The record begins with an underground electronic beat complete with cowbell on ‘Cold Win’ before the recognisable talk-rap begins, hastier than the other tracks. Here begins the confusion of definition, as to align Ghostpoet with a genre is a Herculean task. The sound is somewhere in the midst of hip hop, trip hop, dubstep, post-dubstep, and grime, but Ghostpoet doesn’t fit into any of these boxes. His ambient drawl is comparable to no-one else and his lyrics are brutally honest. This is true for ‘Thymethymethyme’ on which a struggle of anxious self discovery is explored, and closing track ‘Comatose’ where a hauntingly woozy opening is accompanied by the morbid lyrics “I feel / lower than I’ve ever been / I feel / if I fell off a cliff I wouldn’t feel no pain.” It is here where Ghostpoet’s struggle with alcohol is once again brought to the forefront as it was on his debut, lethargically admitting “this shit tastes sweet so I have a whole glass / a few days pass and I’ve had a vineyard.”

It’s the collaborations which sets Some Say I apart from Peanut Butter Blues.
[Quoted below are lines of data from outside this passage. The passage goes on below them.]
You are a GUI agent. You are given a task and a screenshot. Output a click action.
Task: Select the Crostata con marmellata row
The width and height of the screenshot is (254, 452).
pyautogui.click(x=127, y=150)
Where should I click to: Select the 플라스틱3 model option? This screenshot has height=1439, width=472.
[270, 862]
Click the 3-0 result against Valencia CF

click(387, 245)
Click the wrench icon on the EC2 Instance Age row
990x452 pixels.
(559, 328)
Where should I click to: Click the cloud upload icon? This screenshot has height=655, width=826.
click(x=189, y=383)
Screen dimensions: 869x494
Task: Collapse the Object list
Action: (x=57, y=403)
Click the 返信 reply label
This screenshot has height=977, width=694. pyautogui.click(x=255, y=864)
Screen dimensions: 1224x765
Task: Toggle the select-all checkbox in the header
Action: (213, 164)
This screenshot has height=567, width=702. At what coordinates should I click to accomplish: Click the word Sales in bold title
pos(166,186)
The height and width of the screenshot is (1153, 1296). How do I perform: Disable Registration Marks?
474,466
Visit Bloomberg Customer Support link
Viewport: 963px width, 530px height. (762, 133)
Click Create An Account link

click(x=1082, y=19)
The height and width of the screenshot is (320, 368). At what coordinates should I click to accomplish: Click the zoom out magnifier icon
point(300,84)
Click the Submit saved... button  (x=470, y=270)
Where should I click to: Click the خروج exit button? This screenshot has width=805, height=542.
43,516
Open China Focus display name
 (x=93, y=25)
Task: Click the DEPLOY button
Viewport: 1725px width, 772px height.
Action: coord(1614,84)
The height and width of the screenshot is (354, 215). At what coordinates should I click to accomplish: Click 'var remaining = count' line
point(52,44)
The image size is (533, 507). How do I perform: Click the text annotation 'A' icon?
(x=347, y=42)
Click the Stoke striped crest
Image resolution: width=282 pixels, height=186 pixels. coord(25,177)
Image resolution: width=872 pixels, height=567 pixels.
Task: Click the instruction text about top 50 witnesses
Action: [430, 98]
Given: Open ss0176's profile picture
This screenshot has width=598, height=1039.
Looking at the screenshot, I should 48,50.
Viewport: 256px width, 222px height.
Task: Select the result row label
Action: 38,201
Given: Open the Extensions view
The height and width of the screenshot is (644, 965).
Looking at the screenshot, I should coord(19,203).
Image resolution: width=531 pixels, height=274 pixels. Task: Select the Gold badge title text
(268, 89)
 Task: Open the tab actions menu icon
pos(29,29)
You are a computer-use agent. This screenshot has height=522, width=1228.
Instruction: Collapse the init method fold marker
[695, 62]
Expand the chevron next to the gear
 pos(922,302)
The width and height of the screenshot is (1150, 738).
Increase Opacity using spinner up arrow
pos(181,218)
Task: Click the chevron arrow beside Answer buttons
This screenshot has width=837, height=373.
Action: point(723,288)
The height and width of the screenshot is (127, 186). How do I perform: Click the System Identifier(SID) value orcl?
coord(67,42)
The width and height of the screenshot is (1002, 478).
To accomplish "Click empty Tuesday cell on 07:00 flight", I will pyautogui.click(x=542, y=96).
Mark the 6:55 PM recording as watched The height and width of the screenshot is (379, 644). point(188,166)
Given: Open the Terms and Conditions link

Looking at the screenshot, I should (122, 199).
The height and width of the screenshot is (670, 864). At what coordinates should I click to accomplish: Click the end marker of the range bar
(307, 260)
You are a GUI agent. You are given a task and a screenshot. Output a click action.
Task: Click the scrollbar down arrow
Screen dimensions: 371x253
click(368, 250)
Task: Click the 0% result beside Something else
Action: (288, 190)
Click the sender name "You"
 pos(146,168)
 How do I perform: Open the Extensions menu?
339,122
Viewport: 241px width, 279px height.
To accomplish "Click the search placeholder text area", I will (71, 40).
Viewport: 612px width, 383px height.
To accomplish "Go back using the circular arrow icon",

Notable appearances include Gwilym Gold, Dave Okumu from The Invisible, and Bombay Bicycle Club collaborator Lucy Rose who features on ‘Dial Tones.’ On this track her voice is more understated than it has been in her other work, as the pair sing self-depreciatingly about why their phone calls aren’t being answered. The combination of a female voice alongside Ghostpoet constructs a more stirring track here than Woodpecker Wooliams’ contribution to ‘Meltdown.’

The sound is distinctly foreboding, but the worry however, is that these tracks aren’t distinctive enough. There is no ‘Cash And Carry Me Home’ on this album, and lead single ‘Meltdown’ takes a few listens before being warmed to. Each of the 11 tracks have personality and emotion, they all present interesting instrumental uses, and they work together to imagine a smouldering atmosphere of melancholy and despondency, but the homogenous nature of Some Say I may be its downfall.

That being said, the record demonstrates maturity, wiseness and reflectivity beyond any other album out at the moment. The fervid emotions which weave through the tracks tie this collection together as something deeply personal and extremely special. It’s an album which is meant to be listened to as an album, it is purposely uniform, and should be praised for it.